Je vais transformer un peu votre question. Est-ce qu'il vous arrive de jouer pour votre propre plaisir ? Oui, mais en dehors de tout concert. Par exemple, quand il m'arrive de prendre des vacances. Quand mes doigts sont au repos, mon esprit est au repos, quand je n'ai pas d'objectif ni de système de travail qui me trottent en permanence dans la tête. Alors là, la notion de plaisir arrive. Sinon, il ne vient que très tardivement pendant le concert. Le plaisir, il est à forte dose. Il est proche de l'ivresse. Une somme de travail, plus la présence du public certains soirs, plus je ne sais pas quelle petite flamme qui vient promener là et tout d'un coup on se sent pris dans un tourbillon d'ivresse en se disant "C'est irrésistible". C'est presque de la lévitation, et ça dure quelques secondes. C'est d'ailleurs indicible, je n'arrive pas à l'exprimer. Et ça, c'est suprême.
 

Avez-vous un bis de prédilection ?

 
Non, non, je vais vous faire une confidence, je n'aime pas trop les bis. D'abord parce que parce que généralement, ce sont des petites pièces - il y a des bijoux, mais soudain, il faut réduire sa pensée à quelques deux ou trois minutes. Deuxièmement, parce que l'objectif d'un récital, c'est de donner le meilleur de soi-même jusqu'au point d'orgue final. Alors en rajouter après, c'est un peu comme quand vous finissez un bon repas, après lequel il y a les petites mignardises. Bien sûr, c'est délicieux, mais si vous en abusez, ça devient un peu pesant.

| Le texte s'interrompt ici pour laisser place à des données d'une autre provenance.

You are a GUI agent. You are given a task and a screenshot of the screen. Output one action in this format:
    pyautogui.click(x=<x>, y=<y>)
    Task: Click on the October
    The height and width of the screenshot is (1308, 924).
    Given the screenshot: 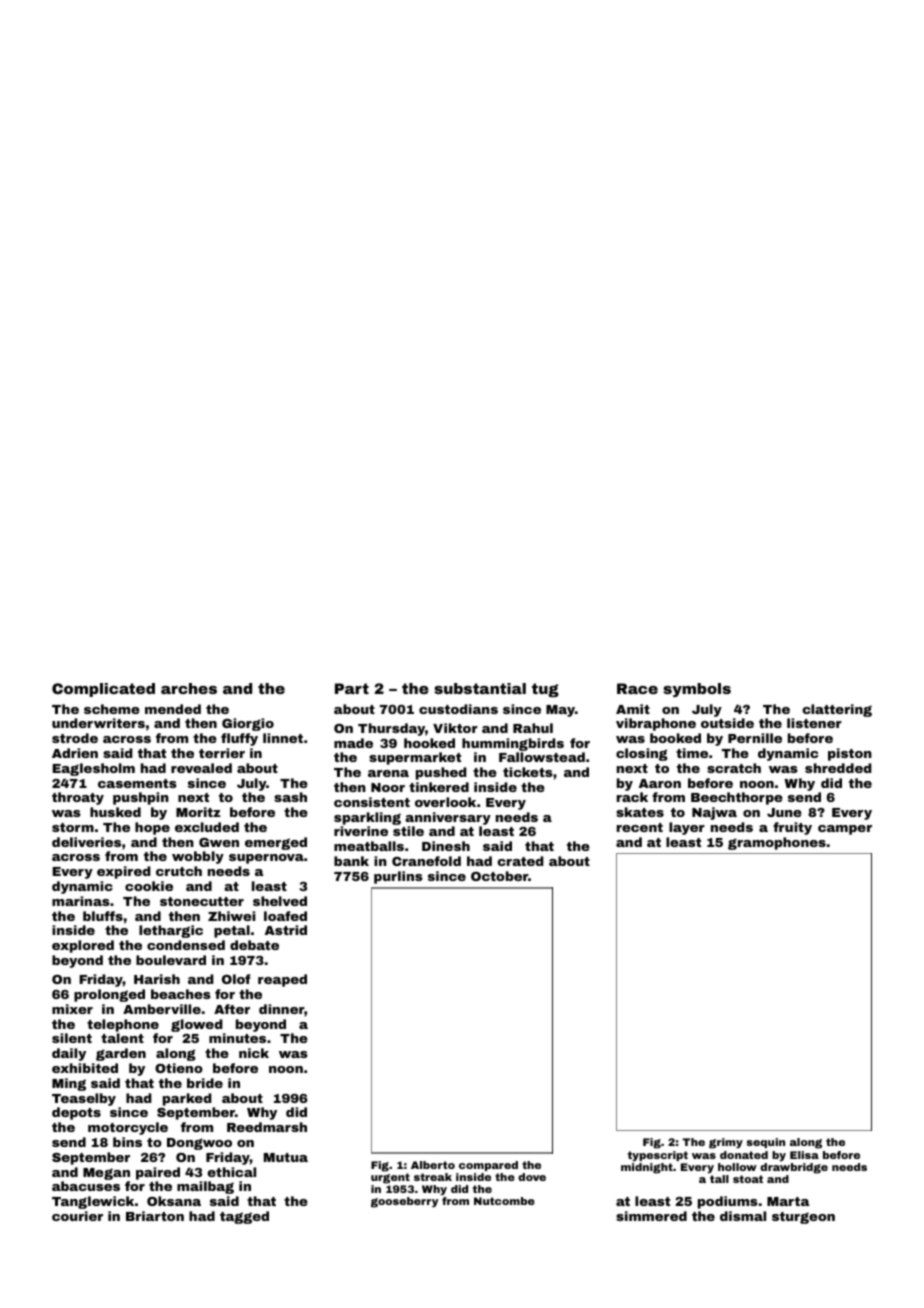 What is the action you would take?
    pyautogui.click(x=499, y=876)
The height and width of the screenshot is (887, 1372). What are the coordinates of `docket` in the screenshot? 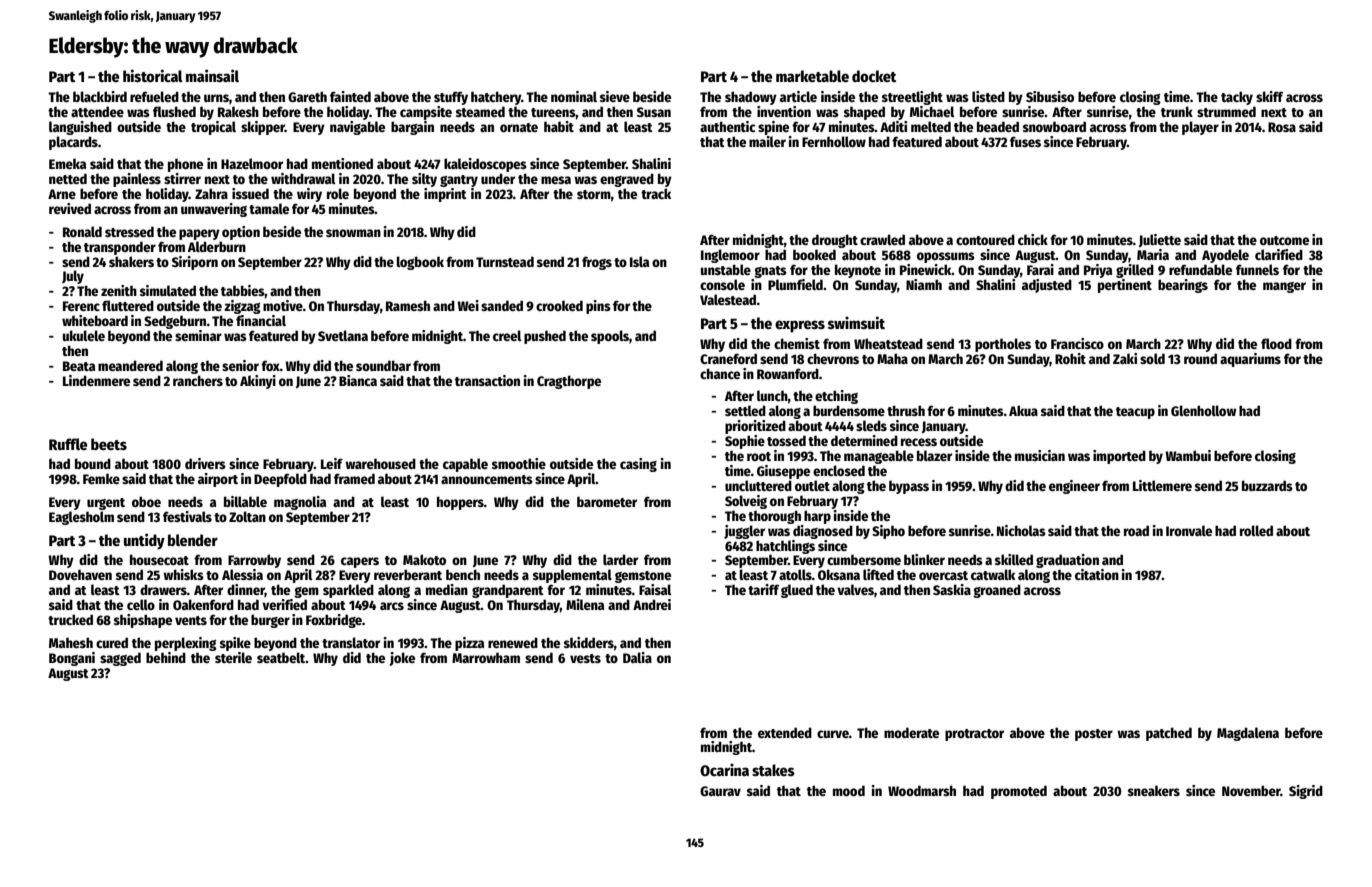 It's located at (874, 76).
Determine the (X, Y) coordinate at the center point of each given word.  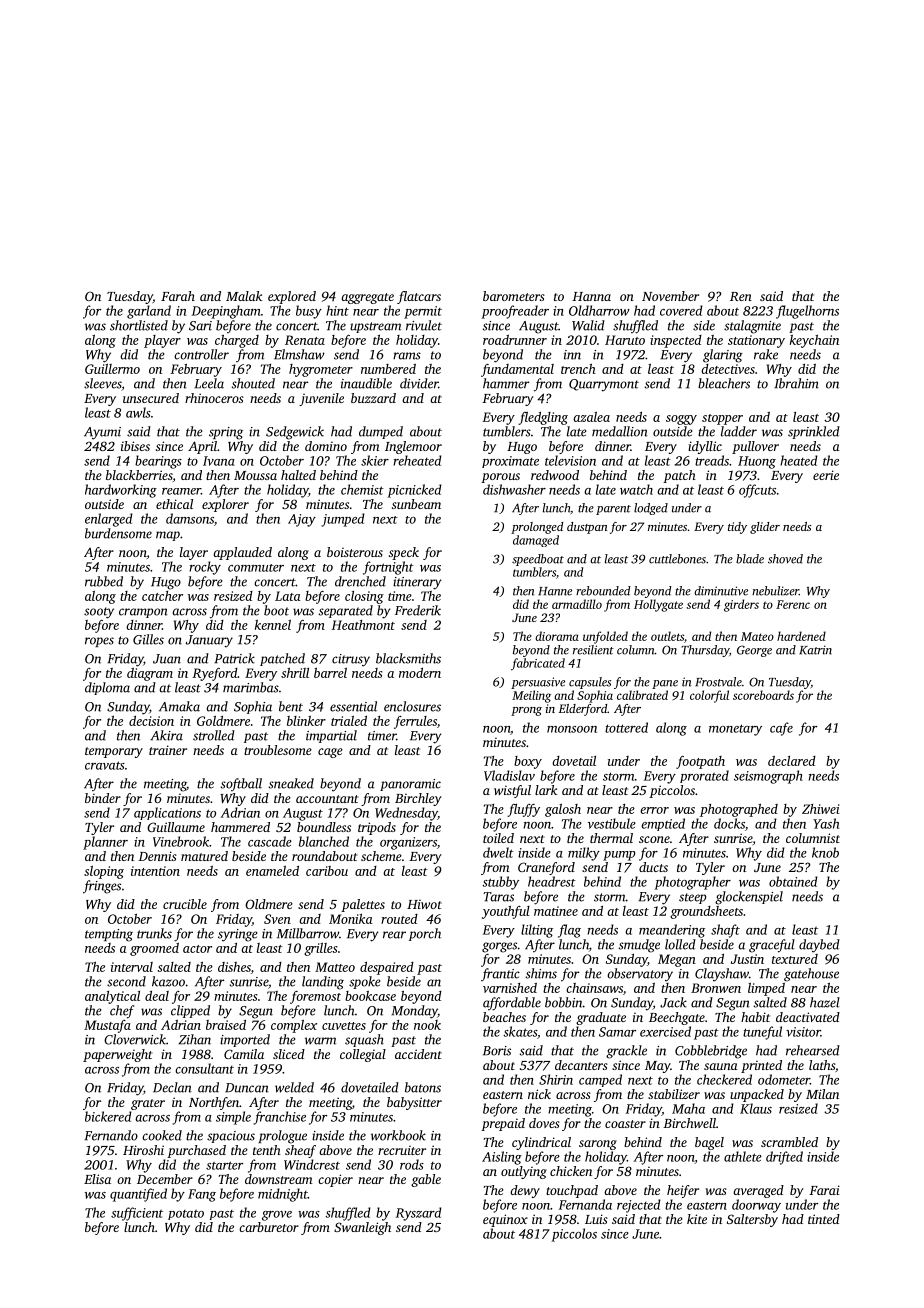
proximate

J’en connais qui jouent des programmes courts et qui se vengent après en défilant une cascade de bises, un lent, un rapide comme dans les boîtes de nuit, un slow, un rock pour faire de l'effet, qui jouent de plus en plus vite, de plus en plus fort. Ce n’est pas du tout mon truc ! Mais de temps en temps, j'en distingue un ou deux que j'aime.